◆ **Exercise description**: Leave the images behind and copy every record exactly.

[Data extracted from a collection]
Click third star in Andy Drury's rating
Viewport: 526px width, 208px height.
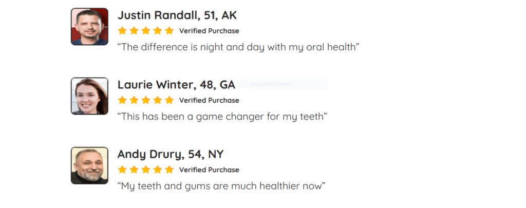click(x=146, y=169)
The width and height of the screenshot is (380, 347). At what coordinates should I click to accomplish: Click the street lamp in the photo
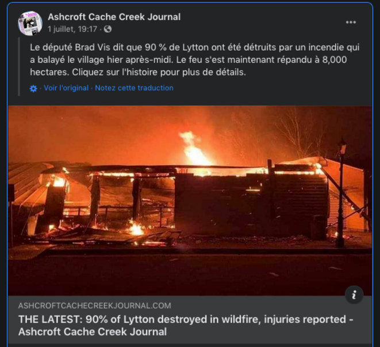click(341, 193)
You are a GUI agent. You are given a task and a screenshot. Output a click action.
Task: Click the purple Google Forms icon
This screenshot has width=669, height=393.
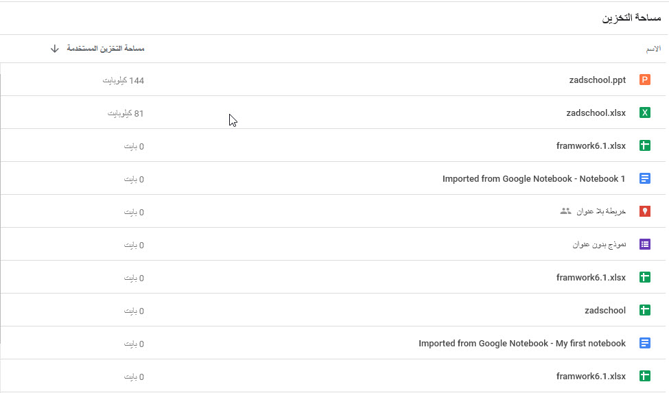click(645, 244)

◆ **Answer to this task**:
Click third star in Andy Drury's rating
Viewport: 526px width, 208px height.
click(x=146, y=169)
The width and height of the screenshot is (380, 347). At what coordinates should I click to accomplish: Click the street lamp in the photo
click(341, 193)
You are a GUI agent. You are given a task and a screenshot. Output a click action.
Task: Click the purple Google Forms icon
This screenshot has width=669, height=393.
click(645, 244)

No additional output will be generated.